Citação da semana – 19.dez.25

Citação da semana – Miguel Esteves Cardoso
«As pessoas que não lêem, e que gostariam de ler, e se sentem culpadas por não ler, têm uma concepção da leitura que não corresponde à realidade.

Imaginam a leitura como uma maratona de concentração, difícil mas recompensadora, à maneira de uma hora no ginásio a levantar pesos, mas mentais.

Se a leitura fosse assim, só meia dúzia de malucos é que lia.

Pode-se ler um poema ou dois, ou uma página de aforismos, ou o primeiro parágrafo de um romance que nunca mais acaba: a nossa cabeça está feita para pegar nesses pedaços, plantá-los na massa cinzenta e desatar a fazê-los crescer.

A nossa cabeça precisa de estímulo para não definhar. Vai buscá-lo onde for preciso: tudo serve.

A imaginação, para correr, não precisa de livros. Mas corre mais com os livros, porque os livros precisam de ser completados: só fornecem as letras, o resto temos de ser nós a fazer.

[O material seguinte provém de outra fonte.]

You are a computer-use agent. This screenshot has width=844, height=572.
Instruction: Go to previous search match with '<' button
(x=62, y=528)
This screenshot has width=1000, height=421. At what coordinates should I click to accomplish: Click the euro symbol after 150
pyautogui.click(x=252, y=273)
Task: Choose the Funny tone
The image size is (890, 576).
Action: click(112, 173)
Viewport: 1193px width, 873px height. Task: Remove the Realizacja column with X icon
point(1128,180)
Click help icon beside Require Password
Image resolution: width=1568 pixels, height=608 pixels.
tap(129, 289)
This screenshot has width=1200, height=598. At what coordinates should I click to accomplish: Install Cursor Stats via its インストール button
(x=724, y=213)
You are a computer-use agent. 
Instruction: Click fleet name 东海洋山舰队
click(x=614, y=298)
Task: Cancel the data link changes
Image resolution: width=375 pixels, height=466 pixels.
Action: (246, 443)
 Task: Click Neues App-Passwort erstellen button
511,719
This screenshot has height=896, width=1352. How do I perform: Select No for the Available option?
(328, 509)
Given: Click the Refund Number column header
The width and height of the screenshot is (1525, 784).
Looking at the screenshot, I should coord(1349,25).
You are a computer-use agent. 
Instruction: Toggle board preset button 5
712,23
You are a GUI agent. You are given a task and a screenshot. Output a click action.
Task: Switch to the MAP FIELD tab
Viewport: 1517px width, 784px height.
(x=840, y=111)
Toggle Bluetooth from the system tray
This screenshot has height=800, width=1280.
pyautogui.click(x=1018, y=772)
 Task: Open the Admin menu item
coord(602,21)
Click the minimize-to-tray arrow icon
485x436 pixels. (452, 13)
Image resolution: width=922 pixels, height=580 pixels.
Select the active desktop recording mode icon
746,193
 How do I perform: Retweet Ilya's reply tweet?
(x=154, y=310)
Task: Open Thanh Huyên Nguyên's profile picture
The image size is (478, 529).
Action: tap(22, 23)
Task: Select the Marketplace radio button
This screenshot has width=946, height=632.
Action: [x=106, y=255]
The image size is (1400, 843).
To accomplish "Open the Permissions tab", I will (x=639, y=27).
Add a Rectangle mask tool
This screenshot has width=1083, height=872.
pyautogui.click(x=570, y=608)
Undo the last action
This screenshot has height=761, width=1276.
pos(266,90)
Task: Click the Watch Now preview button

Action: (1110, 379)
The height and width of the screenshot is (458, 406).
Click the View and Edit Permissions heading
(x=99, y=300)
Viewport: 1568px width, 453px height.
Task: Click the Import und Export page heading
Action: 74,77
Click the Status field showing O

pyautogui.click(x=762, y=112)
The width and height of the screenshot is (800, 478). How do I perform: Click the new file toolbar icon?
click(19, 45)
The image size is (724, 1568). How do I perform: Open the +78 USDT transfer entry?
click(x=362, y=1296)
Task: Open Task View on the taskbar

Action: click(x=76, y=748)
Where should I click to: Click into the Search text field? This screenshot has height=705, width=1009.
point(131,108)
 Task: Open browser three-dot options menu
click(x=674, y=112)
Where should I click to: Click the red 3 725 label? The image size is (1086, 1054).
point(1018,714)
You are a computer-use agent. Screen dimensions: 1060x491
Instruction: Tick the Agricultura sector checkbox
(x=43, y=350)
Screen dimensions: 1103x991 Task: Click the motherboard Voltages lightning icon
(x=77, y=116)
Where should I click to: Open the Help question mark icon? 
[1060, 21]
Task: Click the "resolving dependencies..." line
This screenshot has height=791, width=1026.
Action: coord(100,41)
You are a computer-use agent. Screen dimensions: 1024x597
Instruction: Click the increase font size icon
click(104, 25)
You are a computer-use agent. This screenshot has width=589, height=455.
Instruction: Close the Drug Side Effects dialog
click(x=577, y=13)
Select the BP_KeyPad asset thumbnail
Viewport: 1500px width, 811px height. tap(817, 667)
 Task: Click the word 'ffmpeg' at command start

Pode ser só um poema apanhado na Internet. Já chega.

A cabeça faz o resto.»


Miguel Esteves Cardoso (2025). Dar de comer ao passarinho. Público em linha, 12 de dezembro de 2025.




Crónica na íntegra aqui.




Fonte da imagem aqui, numa conversa com Bárbara Reis em que Miguel Esteves Cardoso fala de si, de livros e de inícios e fechos: 

«[O fecho é]Mais [poderoso] do que o início?
Sim, o início é difícil, mas uma pessoa não pode esbanjar o princípio. Como o primeiro plano de um filme. Tem de ser muito bom, temos de perder muito tempo no início. No início queremos prender, queremos que a pessoa que está a ler continue a ler. Temos de espicaçar a curiosidade, temos de fazer com que o leitor fique um bocadinho intrigado. Mas, no fim, somos nós que mandamos. A pessoa já leu o livro, o artigo ou a crónica, e podemos tanã!»